Retype only what runs from the first line of the listing to the line holding "This screenshot has height=535, width=1276.", both included. Do not retype the pictures.
***** SUPPLIED DATA
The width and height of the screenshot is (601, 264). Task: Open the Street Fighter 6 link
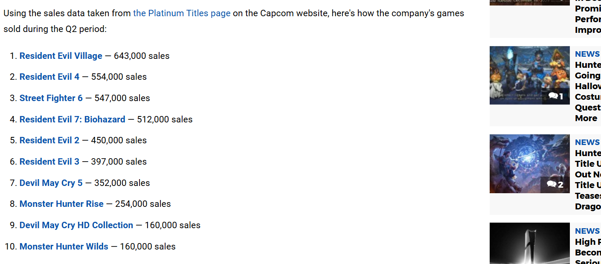click(51, 98)
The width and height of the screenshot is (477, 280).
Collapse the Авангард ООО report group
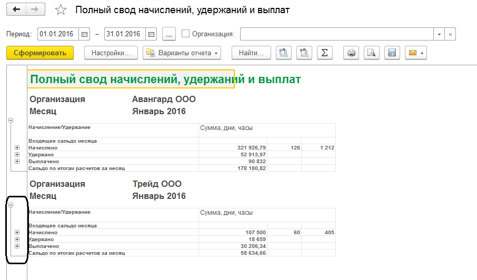pyautogui.click(x=11, y=120)
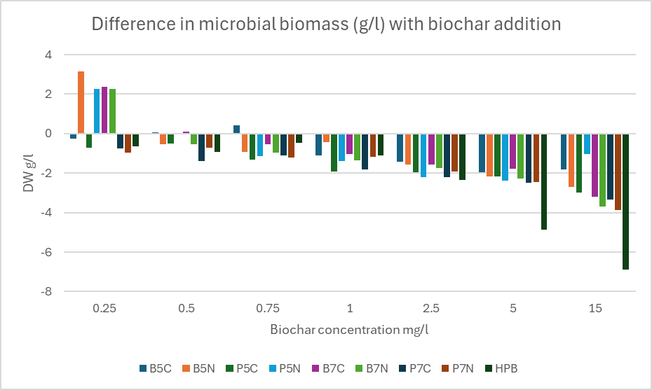Click the tallest orange bar at 0.25

tap(81, 102)
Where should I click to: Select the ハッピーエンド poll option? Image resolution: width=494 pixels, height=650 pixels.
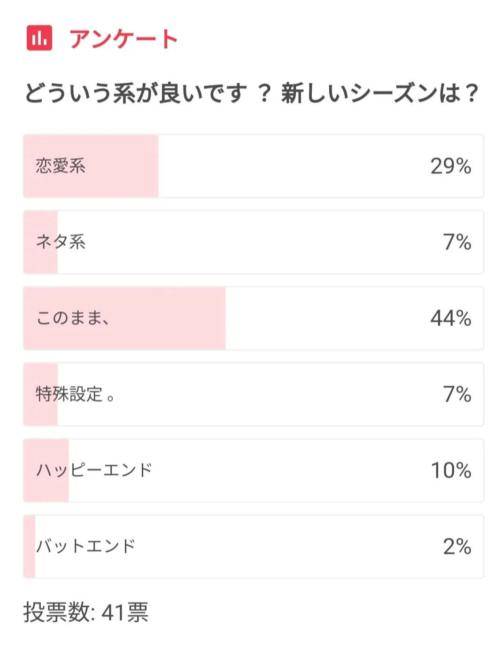[x=94, y=470]
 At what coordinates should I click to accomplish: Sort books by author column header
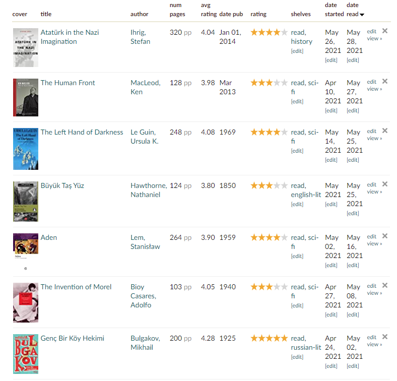click(139, 14)
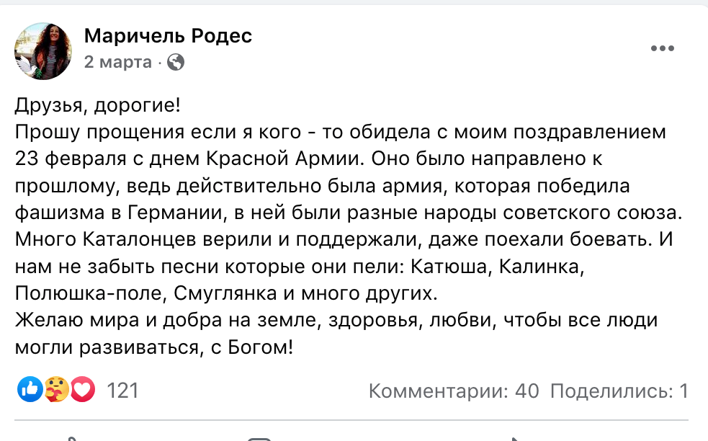Viewport: 708px width, 441px height.
Task: Open the post date "2 марта"
Action: 118,63
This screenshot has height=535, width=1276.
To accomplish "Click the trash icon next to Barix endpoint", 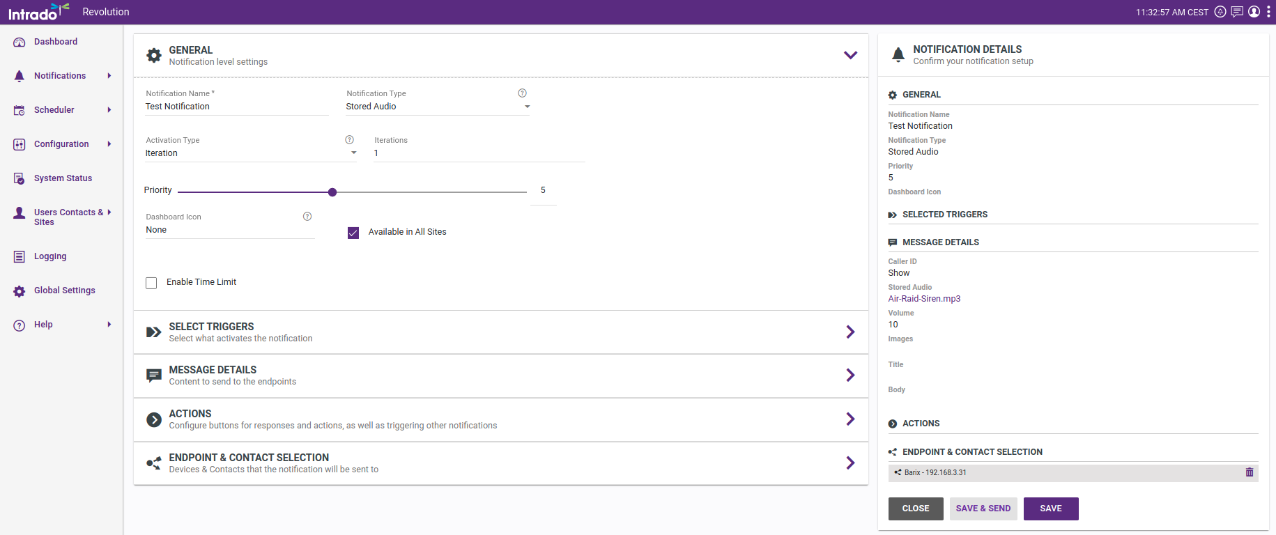I will pos(1249,472).
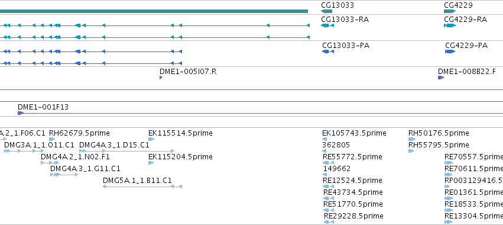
**********
§ SOLVED EXERCISE:
The width and height of the screenshot is (601, 264). Task: Open the Street Fighter 6 link
click(51, 98)
The width and height of the screenshot is (477, 280).
Collapse the Авангард ООО report group
pyautogui.click(x=11, y=120)
Click the tallest orange bar at 0.25

tap(81, 102)
Where should I click to: Select the ハッピーエンド poll option? Image resolution: width=494 pixels, height=650 pixels.
[x=94, y=470]
 At what coordinates should I click to accomplish: Sort books by author column header
click(139, 14)
Viewport: 708px width, 441px height.
Task: Open the post date "2 марта"
Action: 118,63
This screenshot has height=535, width=1276.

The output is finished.